While some worry the eventual departure of U.S. troops from Afghanistan could further destabilize the turbulent country, officials from its capital hope lessons learned this week in Oklahoma City provide stability for years to come.
Deputy Mayor M.A. Akrami of Kabul, Afghanistan, made Oklahoma City the first of two stops on a U.S. tour to learn about revenue collection and other aspects of city government. The delegation met with Oklahoma City officials this week and will do the same in San Jose, Calif., next week.
But it's not just Oklahoma City's financial prudence and leadership that impressed Akrami. He said he'd like to import the drivers here, too.
“Here they drive according to the law,” Akrami said through a translator. “In Kabul, there is no (traffic) law. They drive their own way.”
Kabul had about 1 million people in 2001, and there were about 100,000 vehicles on the streets. Today, there are more than 5 million residents and 400,000 vehicles as people have surged in from smaller communities across Afghanistan and other countries, Akrami said.
The city's infrastructure has been overwhelmed, and there's not enough money to improve it fast enough, he said. Kabul had about $52 million in revenue last year, up about $20 million from 2008. That pales in comparison to Oklahoma City's budget of $920 million this fiscal year, but with a population of only about 580,000 people.
Akrami sought out examples of how American cities deal with finance. Former Oklahoma City Manager Scott Johnson is a consultant in Kabul and helped to set up the connection here.
“The other reason is that Oklahoma City is an extremely well-managed city,” said David N. Millican, of Management Partners, the same consultancy Johnson works for. Millican accompanied Akrami on the trip. “So, if we really want to see the best practices in place, Oklahoma City is a great place to do that.”
And what Akrami and others seek to do with the money should sound familiar to Oklahoma City residents. Kabul officials want more efficient waste collection, better roads and more green space, for starters.
No sales tax there
Kabul has no sales tax, so studying how Oklahoma City uses sales tax was a priority for this trip.
“We're trying to implement that to make us stronger and more financially sound so we can compete with the private sector,” Abdul Jabar Haqbin, Kabul's general director of revenue, said through a translator.

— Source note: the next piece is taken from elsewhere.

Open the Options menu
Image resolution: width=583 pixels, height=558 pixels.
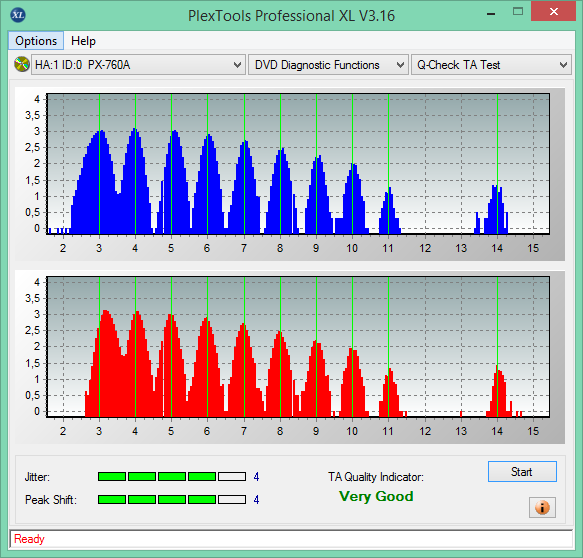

But, as with most populations, selling the idea of more taxes to Kabul residents could be tough. Most new residents aren't used to living in a big city.
“There should be a culture developed where people get educated that the money that's collected from them is going to be spent on them, and for their own good,” Akrami said. “The city of Kabul has been destroyed by 30 years of war. We will need billions to rehabilitate the city.”
Time for some fun
Akrami and his delegation also took time to tour Oklahoma City's green spaces and Bricktown, braved the heat to watch a RedHawks game and dined at Coach's.
Akrami, who still practices as a college chemistry professor while serving as deputy mayor, also praised Oklahoma City's leadership, residents and government culture.
“It has a very spiritual meaning for us, our friendship with Oklahoma City,” Akrami said. “I am very respectful about the way they do things and the things they do.”